Ladenburg

Ladenburg Anneliese Weiss erblickte vor 100 Jahren das Licht der Welt / Aus dem sächsischen Oschatz in die Kurpfalz

Mit „Ratze“ und Rätseln munter geblieben

Archivartikel

Vor 100 Jahren: Das Ende des Ersten Weltkriegs lag erst ein Jahr zurück. Der spätere Hai-Filmer Hans Hass und „Old Shatterhand“-Darsteller Lex Barker kamen 1919 ebenso auf die Welt wie Argentiniens „Evita“ Peron und Loki Schmidt, die Frau des früheren deutschen SPD-Bundeskanzlers. Doch keine dieser prominenten Persönlichkeiten, die alle nicht mehr leben, wurde am 6. September im sächsischen Oschatz geboren wie Anneliese Weiss.
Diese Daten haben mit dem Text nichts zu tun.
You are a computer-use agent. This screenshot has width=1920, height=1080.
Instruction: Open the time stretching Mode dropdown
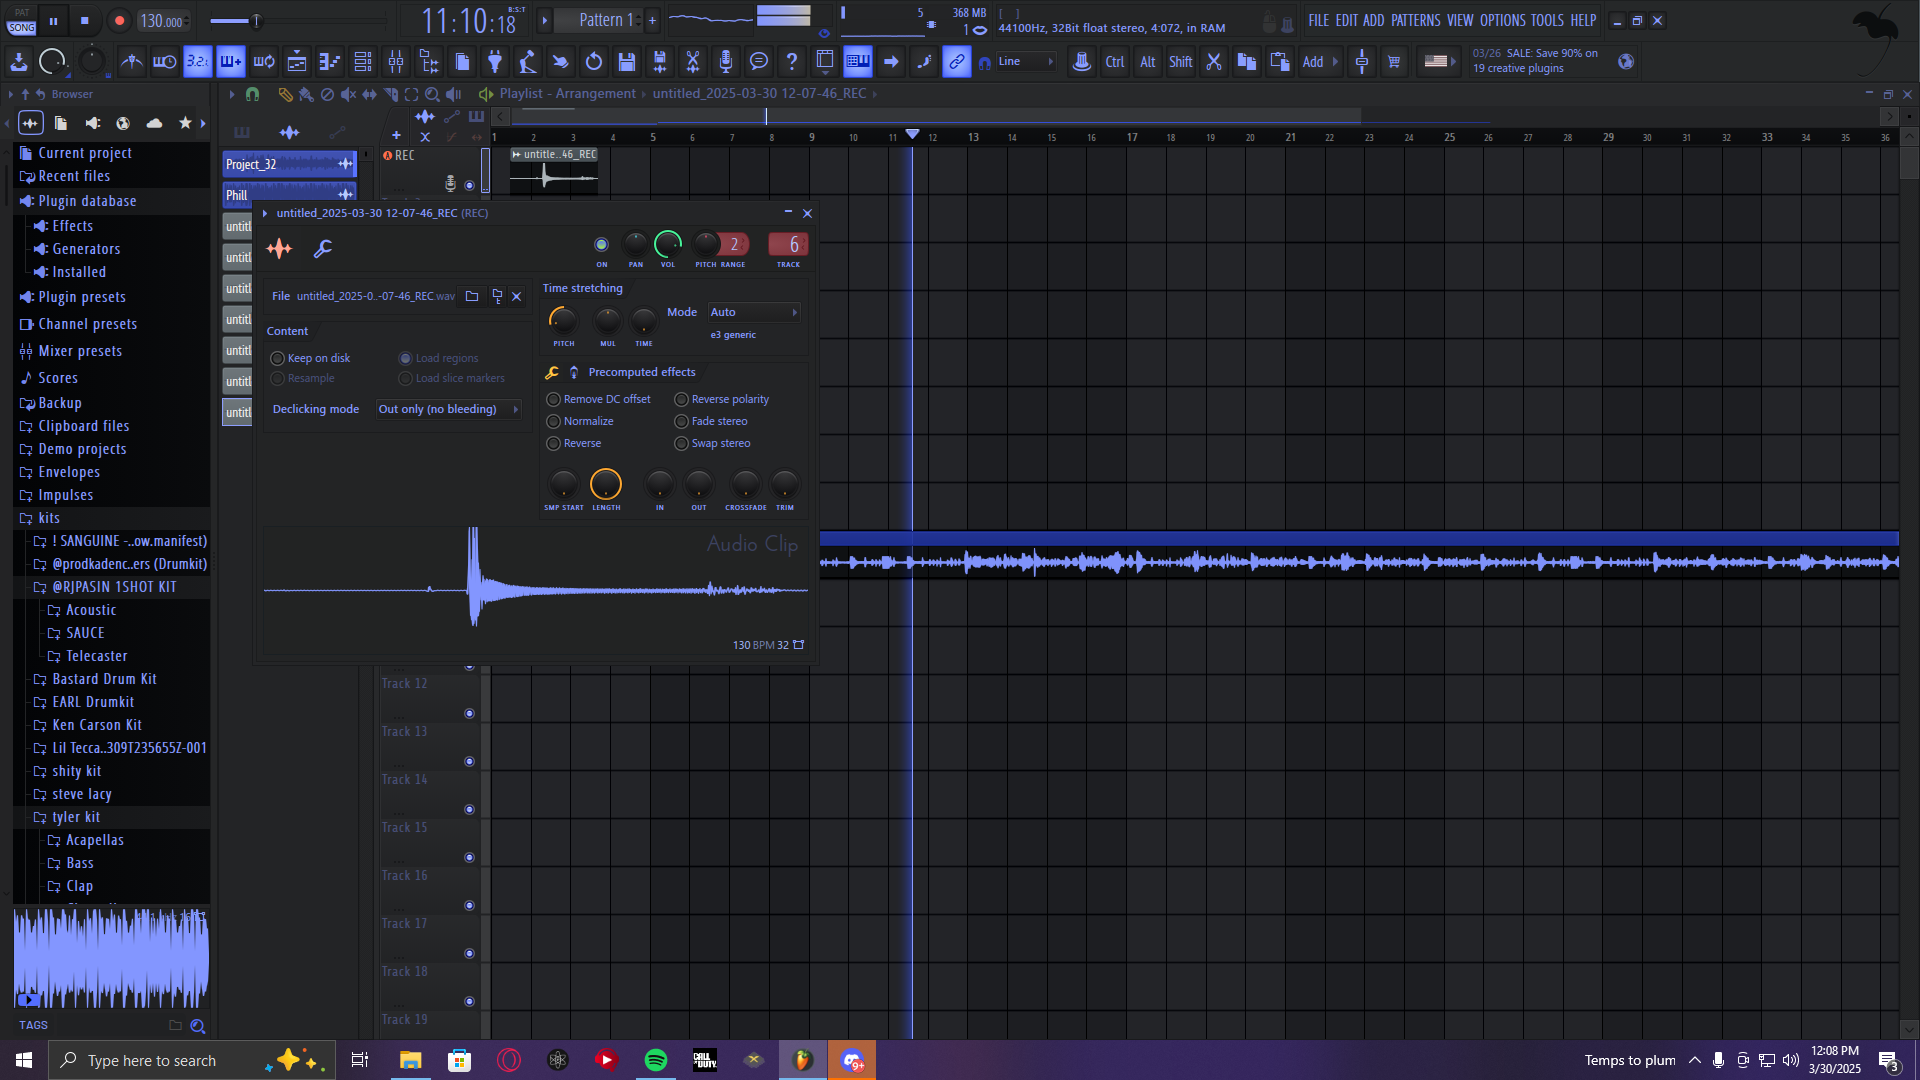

Ihr 100. Geburtstag fällt auf den heutigen Freitag. „Ich habe es mir immer gewünscht, aber ich hätte nicht gedacht, dass ich es schaffe, 100 zu werden“, sagt sie noch vor wenigen Tagen beim Gespräch in ihrer Ladenburger Wohnung. Sie fühle sich geschwächt, hoffe aber, in der Lage zu sein, Bürgermeister Stefan Schmutz empfangen zu können. „Ich würde mich freuen“, erklärt die Friseurmeisterin. Per Zufall habe sie Schmutz an seinem ersten Tag in Ladenburg kennengelernt und festgestellt, dass er „sehr nett“ sei. Ihr sächsischer Zungenschlag ist immer noch hörbar. Darauf angesprochen, lächelt sie verschmitzt. Ihren Humor hat sich die lebensfrohe und bis vor zwei Jahren noch bei närrischen Feiern Aktive des Karnevalsvereins „Ladeberger Ratze“ immer bewahrt. Unvergessen: ihre fröhlichen Auftritte als längst hochbetagte „Hexen-Rätin“ bei früheren Rathaus-Stürmen und Fastnachtsprogrammen. „Familie und Freunde haben mir am meisten Freude bereitet“, erzählt die gesellige Mutter und fünffache Großmutter. Ihr Sohn wohnt in Karlsruhe, aber ihre Tochter gleich um die Ecke. „Das ist ein großes Glück“, findet die leidenschaftliche Rätselfreundin, da sie gesundheitlich eingeschränkt ist. „So lange ich noch in meiner Wohnung sein kann, ist die Welt in Ordnung“, sagt sie tapfer. Sie weiß auch: „Im Haus wohnen nette Leute.“ Mit solchen habe sie sich stets gerne umgeben: „Als ich mir vor kurzem wieder Fotoalben von früher angeschaut habe, waren da nur lachende Gesichter zu sehen.“ Bedauerlich sei nur, dass es fast alle anderen inzwischen nicht mehr gebe. Ihr erster Mann fiel als Soldat kurz vor Ende des Zweiten Weltkriegs. Mit dem Töchterchen machte sich die Kriegerwitwe auf nach Mannheim, wo sie Arbeit fand. Dort lernte sie auch ihren zweiten Mann Ernst Weiss kennen. „Er war Ladenburger“, erzählt Anneliese Weiss. So kam die bald vierköpfige Familie in die Römerstadt.